I’d previously joked with a friend that by the end of stage 2 I’d be shattered and at the end of stage 3 I’d be on my knees, sobbing and in need of a hug. With 40km to go I’d already entered the stony cold silent phase, when there’s nothing but emptiness inside; too tired to speak and look up, never mind moan or cry and you just want it to be over. Some might joke this is the point at which people have a sense of humour failure, but really it’s just your body shutting down all non-essential functions such as the need to process human speech, never mind action an appropriate response to witty comments.

Hike a bike
Even the descents were taking their toll – burning glutes, aching arms and weak hands having to grab the brakes with two fingers – a momentary lapse of concentration could lead to disaster. Having not ridden off road since Christmas it’s amazing how quickly your descending techniques come back to you when faced with 10 steep, rocky switchbacks in a row. This is when 20 years of experience of riding a variety of bikes comes in very handy.

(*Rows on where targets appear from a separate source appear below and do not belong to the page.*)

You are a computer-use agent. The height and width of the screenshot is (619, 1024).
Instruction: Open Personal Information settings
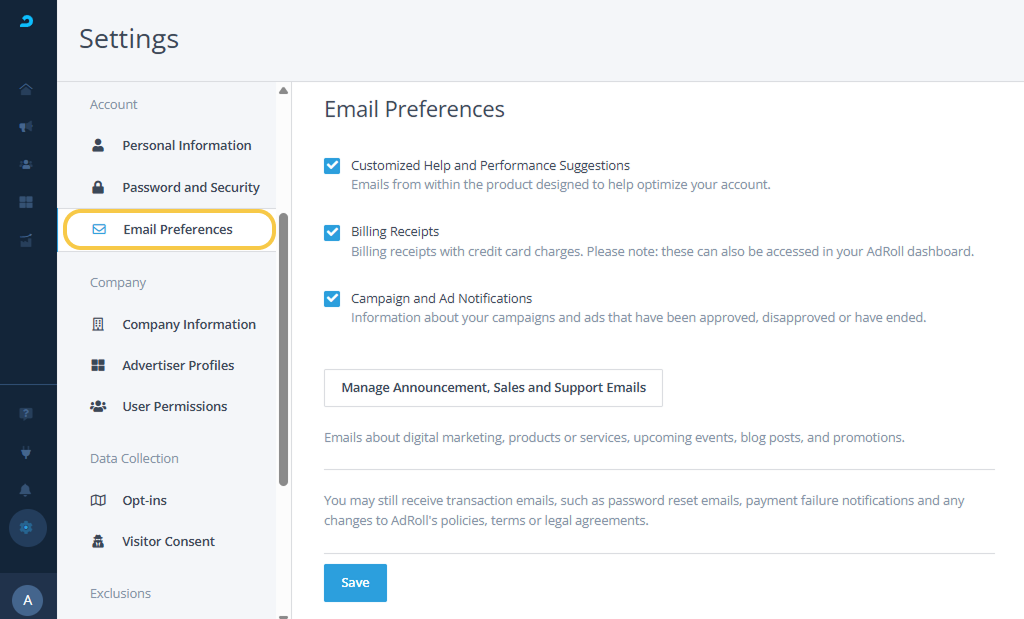186,145
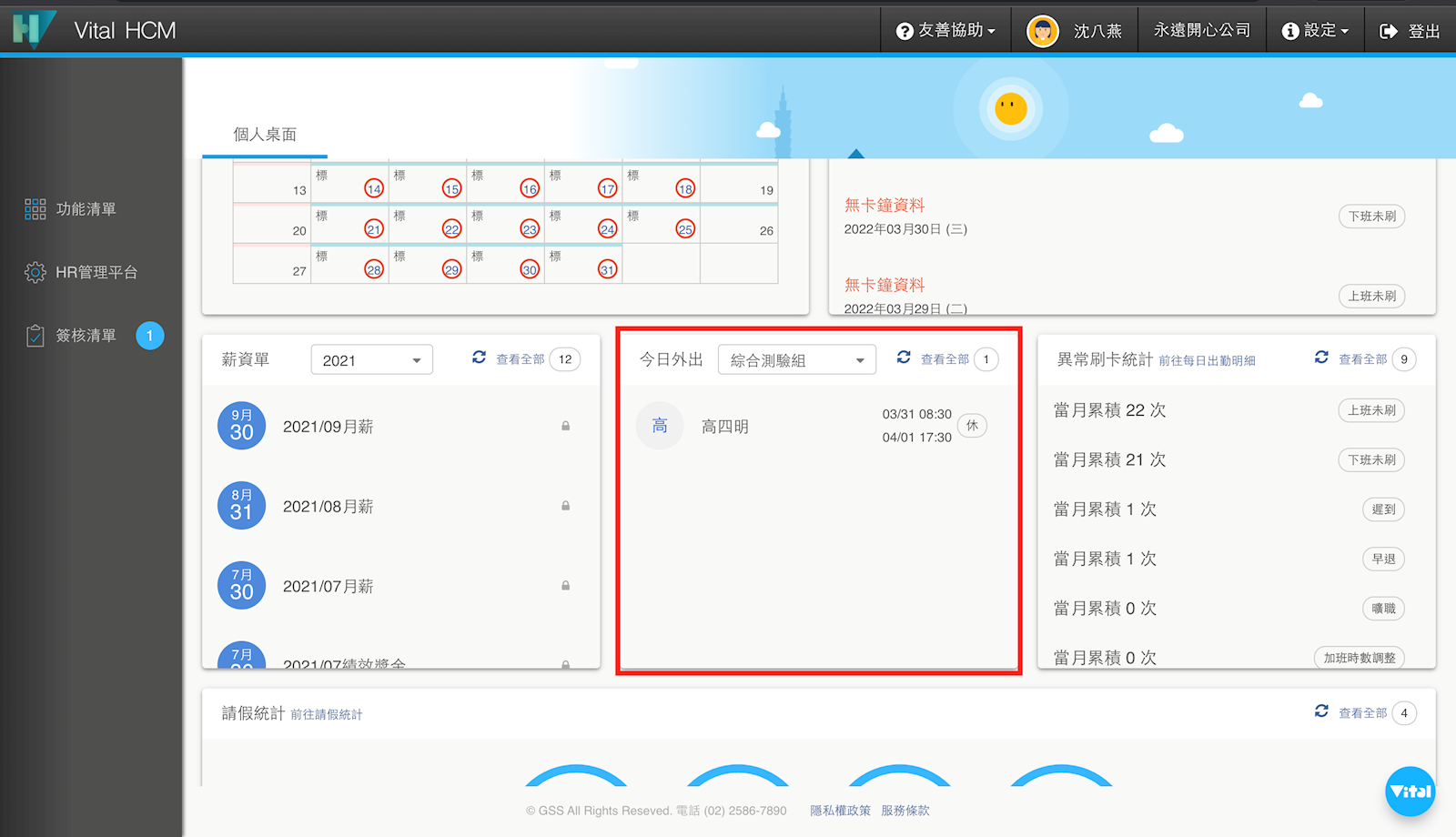The width and height of the screenshot is (1456, 837).
Task: Refresh the 異常刷卡統計 panel
Action: (1321, 358)
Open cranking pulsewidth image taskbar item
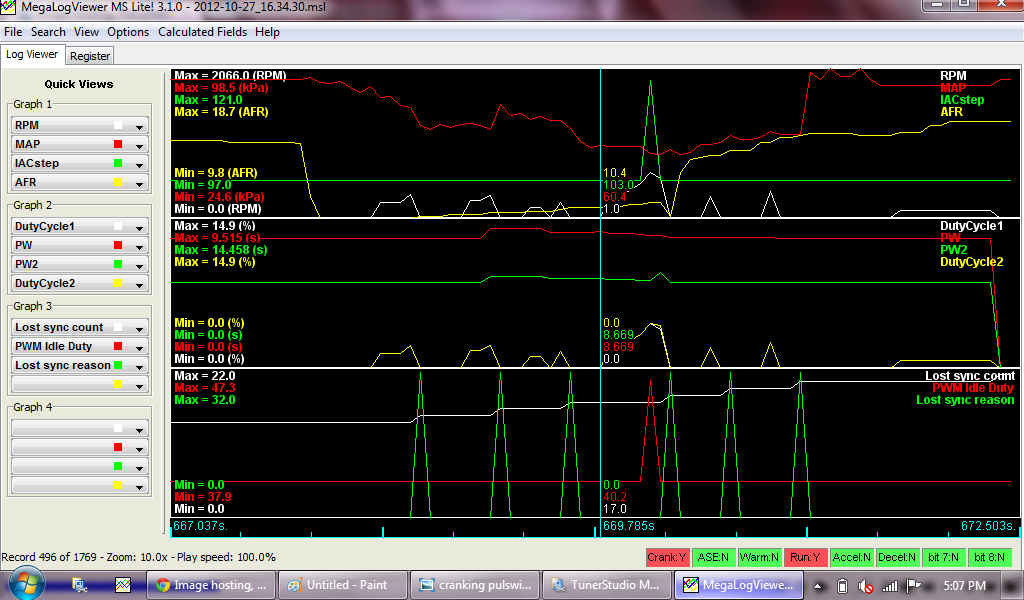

The last 10km contained a colourful selection of expletives followed by “this isn’t on the bloody profile” until finally, after almost 6 hours, we reached the finish line and somehow managed a short sprint to make sure we were under the magic 6 (it mattered to us). Done. Well and truly done. One of the hardest days I’ve ever had on a mountain bike.

To our surprise we were met by an organiser telling us we’d actually come third and were needed for the podium in ten minutes – clearly this was met with hysterical laughter and the best high five we could muster which wasn’t very impressive. Stage 2 results for the Andalucia Bike Race are here.